Caterina scosse la testa, mentre Michela afferrava decisamente la mano dell’amica e guardava il padre con uno sguardo severo.
“Papà, non farle più male!” dichiarò.
Valerio annuì in fretta. Caterina asciugò le lacrime e sussurrò piano:
“Non è per questo… È solo che nessuno mi abbracciava da tanto tempo.”
Settimana dopo, Valerio portò a casa sua figlia. Per tutto quel tempo, Caterina era stata al suo fianco. Michela aveva ripreso forze, correva per i corridoi con gli altri bambini e chiacchierava vivacemente.
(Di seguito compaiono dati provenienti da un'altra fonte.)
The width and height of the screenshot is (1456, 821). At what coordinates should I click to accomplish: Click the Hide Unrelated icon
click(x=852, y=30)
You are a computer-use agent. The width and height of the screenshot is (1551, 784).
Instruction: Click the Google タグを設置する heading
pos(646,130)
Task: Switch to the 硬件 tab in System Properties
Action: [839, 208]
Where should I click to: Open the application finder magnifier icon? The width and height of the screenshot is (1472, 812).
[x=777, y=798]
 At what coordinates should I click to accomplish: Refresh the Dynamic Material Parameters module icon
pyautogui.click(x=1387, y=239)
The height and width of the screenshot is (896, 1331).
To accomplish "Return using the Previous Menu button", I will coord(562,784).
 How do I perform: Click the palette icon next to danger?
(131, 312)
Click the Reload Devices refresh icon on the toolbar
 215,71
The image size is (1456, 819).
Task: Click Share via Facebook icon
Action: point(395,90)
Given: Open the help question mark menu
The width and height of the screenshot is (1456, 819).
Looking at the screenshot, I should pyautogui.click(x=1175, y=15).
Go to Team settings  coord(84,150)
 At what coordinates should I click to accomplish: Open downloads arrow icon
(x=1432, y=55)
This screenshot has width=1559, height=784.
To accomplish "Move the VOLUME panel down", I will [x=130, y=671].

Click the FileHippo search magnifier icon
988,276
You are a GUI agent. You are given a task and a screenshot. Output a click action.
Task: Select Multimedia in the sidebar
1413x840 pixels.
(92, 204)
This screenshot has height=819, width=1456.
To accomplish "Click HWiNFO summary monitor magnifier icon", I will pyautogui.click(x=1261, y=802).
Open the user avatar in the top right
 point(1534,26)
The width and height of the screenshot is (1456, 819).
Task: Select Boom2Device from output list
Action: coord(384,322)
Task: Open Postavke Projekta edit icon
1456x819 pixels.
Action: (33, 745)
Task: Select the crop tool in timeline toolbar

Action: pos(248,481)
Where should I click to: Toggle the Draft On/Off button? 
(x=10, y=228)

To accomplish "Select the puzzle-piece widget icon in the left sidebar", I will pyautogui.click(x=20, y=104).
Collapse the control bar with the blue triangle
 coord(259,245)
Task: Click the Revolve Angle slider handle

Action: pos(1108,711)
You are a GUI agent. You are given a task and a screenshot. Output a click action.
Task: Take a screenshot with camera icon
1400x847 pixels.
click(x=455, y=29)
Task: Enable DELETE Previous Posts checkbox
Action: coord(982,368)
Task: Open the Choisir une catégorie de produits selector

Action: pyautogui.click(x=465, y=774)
Mentre i medici, sorpresi dal “fenomenale” recupero della bambina, conducevano il suo completo esame, Valerio si dedicava a Caterina.
La madre di Caterina era scomparsa quando la bambina aveva appena due anni. Nessuno sapeva dove fosse finita, ma tutti credevano che non fosse più in vita. Non aveva di certo condotto una vita serena. Dopo la sua scomparsa, Caterina era rimasta con la nonna, ma quest’ultima era deceduta sei mesi fa. La bambina era stata mandata in un orfanotrofio, dove aveva avuto un conflitto con una delle educatrici. Quella sollevò la mano verso di lei, e Caterina scappò. Questa era tutta la sua triste storia.
Quando Valerio tornò a prendere Michela, Caterina aveva già raccolto le sue poche cose. Si alzò, strinse forte la sua amica e poi guardò timidamente Valerio.
“Grazie… credo che andrò…”
“E dove pensi di andare?” le chiese.
I loro sguardi si incrociarono.
“Forse all’orfanotrofio. Fuori ora fa freddo.”
Valerio si concentrò, riflettendo:
“Quindi ho sprecato tempo a creare una stanza vicino a Michela? Non… non vuoi diventare sua sorella?” propose cautamente.
Fu Michela a urlare per la felicità, lanciandosi al collo del padre. Seguita da Caterina, che singhiozzando lo abbracciò. Quando uscirono dall’ospedale, tutte le infermiere riunite per salutarli piangevano. Ma Valerio vide solamente Alina e il suo sguardo gentile e comprensivo.
E sei mesi dopo, non si sarebbe più potuto immaginare la sua vita senza Caterina. Come le sorelle di nome Michela e Caterina, non avrebbero potuto più vivere l’una senza l’altra.